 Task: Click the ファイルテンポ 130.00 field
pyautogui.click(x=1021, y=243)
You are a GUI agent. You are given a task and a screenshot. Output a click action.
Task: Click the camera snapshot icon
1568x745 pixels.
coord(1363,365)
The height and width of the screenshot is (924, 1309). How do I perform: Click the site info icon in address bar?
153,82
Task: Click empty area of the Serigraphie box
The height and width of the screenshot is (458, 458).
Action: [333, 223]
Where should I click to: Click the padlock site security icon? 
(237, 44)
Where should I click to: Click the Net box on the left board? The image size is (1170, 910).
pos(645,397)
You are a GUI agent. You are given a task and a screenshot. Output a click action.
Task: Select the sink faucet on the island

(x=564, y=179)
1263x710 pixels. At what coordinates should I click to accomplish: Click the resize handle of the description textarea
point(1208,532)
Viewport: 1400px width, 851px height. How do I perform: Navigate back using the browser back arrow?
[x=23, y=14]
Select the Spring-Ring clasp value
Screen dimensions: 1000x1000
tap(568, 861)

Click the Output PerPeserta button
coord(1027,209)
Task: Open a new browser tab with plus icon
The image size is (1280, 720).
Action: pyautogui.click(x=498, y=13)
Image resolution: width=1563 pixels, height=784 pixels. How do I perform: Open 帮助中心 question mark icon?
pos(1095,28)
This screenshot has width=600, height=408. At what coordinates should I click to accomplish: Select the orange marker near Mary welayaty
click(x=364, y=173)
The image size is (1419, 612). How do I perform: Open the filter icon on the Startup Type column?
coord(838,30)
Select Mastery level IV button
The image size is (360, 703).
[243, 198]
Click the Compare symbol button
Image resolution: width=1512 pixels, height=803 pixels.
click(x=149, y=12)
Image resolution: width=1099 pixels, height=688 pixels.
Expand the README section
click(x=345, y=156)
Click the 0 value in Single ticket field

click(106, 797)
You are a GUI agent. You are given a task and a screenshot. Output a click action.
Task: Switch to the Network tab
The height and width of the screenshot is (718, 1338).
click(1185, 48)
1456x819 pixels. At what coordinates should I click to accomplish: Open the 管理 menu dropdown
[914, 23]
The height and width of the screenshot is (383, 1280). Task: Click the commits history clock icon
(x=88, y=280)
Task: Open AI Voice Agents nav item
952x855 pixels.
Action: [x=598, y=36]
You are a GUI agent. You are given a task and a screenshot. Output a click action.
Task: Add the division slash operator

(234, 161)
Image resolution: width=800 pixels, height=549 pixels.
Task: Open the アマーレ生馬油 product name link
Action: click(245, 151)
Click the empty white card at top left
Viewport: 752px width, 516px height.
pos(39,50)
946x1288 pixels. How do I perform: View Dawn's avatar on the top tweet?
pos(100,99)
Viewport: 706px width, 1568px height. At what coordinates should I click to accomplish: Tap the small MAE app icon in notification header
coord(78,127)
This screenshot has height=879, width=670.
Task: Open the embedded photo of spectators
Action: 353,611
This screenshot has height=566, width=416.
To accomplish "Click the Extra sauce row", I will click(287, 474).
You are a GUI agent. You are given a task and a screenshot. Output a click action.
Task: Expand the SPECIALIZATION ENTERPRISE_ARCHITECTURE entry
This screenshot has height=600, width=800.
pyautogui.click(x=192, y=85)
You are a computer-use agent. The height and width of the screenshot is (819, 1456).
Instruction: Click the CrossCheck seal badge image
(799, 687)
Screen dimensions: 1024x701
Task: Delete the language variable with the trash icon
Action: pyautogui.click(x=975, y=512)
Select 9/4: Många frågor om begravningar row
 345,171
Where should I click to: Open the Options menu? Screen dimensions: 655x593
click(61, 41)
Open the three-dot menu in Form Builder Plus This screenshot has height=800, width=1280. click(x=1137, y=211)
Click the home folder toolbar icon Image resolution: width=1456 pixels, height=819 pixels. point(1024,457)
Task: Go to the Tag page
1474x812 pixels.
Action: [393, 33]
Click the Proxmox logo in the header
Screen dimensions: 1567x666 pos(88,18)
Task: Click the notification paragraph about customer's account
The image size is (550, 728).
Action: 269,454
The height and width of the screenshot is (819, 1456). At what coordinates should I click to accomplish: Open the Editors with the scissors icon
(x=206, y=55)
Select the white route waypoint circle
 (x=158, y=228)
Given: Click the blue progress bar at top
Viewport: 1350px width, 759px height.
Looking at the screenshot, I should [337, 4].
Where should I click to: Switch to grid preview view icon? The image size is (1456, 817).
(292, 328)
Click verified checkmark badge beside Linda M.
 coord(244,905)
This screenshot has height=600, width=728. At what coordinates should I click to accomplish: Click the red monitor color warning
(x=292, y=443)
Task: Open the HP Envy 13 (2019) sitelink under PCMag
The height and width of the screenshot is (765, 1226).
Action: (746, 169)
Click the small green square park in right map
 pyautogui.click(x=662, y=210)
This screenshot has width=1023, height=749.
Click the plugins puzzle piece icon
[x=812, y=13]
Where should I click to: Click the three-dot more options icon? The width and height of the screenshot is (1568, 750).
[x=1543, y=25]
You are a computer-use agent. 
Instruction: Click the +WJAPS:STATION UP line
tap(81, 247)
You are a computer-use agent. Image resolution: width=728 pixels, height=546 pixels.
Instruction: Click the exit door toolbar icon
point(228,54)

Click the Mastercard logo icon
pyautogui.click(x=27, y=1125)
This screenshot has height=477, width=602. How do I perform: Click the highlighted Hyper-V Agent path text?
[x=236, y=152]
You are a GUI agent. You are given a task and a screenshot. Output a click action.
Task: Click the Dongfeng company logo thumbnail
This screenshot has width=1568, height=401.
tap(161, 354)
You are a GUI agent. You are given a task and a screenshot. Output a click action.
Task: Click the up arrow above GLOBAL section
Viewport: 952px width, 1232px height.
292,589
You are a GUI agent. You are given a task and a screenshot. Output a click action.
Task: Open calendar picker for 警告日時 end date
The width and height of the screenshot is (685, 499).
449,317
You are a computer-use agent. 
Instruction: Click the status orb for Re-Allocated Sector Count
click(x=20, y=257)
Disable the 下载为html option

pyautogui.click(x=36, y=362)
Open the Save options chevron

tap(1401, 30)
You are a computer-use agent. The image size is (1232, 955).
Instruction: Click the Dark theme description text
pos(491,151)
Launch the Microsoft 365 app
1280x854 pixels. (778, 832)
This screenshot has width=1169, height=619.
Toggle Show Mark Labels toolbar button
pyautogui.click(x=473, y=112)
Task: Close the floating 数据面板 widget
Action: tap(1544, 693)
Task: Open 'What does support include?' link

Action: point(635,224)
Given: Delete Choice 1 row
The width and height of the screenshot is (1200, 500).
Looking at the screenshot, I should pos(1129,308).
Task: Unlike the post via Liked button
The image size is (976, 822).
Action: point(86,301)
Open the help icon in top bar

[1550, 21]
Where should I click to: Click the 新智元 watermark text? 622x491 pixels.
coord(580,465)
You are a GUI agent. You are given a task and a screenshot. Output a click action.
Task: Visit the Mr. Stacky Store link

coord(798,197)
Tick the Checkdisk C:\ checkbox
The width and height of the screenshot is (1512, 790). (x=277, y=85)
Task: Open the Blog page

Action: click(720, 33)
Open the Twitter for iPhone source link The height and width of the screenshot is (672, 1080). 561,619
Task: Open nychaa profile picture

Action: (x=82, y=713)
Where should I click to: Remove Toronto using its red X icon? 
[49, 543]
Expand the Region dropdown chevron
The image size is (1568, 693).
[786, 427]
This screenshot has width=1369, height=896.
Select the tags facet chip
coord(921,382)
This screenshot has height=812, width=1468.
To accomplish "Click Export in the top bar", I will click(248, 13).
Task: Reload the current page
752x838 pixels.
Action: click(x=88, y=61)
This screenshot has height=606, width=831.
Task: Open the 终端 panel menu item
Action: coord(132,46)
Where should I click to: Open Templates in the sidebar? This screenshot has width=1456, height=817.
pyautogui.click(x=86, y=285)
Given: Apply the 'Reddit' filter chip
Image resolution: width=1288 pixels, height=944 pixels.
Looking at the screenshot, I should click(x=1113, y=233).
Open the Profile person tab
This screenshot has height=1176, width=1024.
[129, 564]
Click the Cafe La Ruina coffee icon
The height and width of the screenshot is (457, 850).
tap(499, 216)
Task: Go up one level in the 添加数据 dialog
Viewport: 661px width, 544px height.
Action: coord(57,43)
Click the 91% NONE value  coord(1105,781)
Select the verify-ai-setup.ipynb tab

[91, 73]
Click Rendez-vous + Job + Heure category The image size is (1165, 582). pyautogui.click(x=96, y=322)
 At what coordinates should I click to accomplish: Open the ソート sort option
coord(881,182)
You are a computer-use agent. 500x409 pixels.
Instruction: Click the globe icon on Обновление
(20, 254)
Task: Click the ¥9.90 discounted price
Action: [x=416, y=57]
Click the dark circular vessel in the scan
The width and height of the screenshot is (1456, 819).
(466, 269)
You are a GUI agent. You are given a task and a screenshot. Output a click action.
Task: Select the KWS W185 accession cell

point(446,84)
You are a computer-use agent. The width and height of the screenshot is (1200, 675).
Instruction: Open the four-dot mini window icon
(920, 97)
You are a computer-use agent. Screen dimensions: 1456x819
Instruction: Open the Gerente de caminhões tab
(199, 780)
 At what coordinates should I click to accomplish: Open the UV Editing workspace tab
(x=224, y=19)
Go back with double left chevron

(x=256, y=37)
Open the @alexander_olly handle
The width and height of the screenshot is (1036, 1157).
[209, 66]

Work to be completed - Output the data exactly as it appears, from the first line through the line that contains "coord(1027,209)", with both of those lines included.

Written answer -
 Task: Click the ファイルテンポ 130.00 field
pyautogui.click(x=1021, y=243)
You are a GUI agent. You are given a task and a screenshot. Output a click action.
Task: Click the camera snapshot icon
1568x745 pixels.
coord(1363,365)
The height and width of the screenshot is (924, 1309). How do I perform: Click the site info icon in address bar?
153,82
Task: Click empty area of the Serigraphie box
The height and width of the screenshot is (458, 458).
Action: [333, 223]
Where should I click to: Click the padlock site security icon? 
(237, 44)
Where should I click to: Click the Net box on the left board? The image size is (1170, 910).
pos(645,397)
You are a GUI agent. You are given a task and a screenshot. Output a click action.
Task: Select the sink faucet on the island

(x=564, y=179)
1263x710 pixels. At what coordinates should I click to accomplish: Click the resize handle of the description textarea
point(1208,532)
Viewport: 1400px width, 851px height. How do I perform: Navigate back using the browser back arrow?
[x=23, y=14]
Select the Spring-Ring clasp value
Screen dimensions: 1000x1000
tap(568, 861)

Click the Output PerPeserta button
coord(1027,209)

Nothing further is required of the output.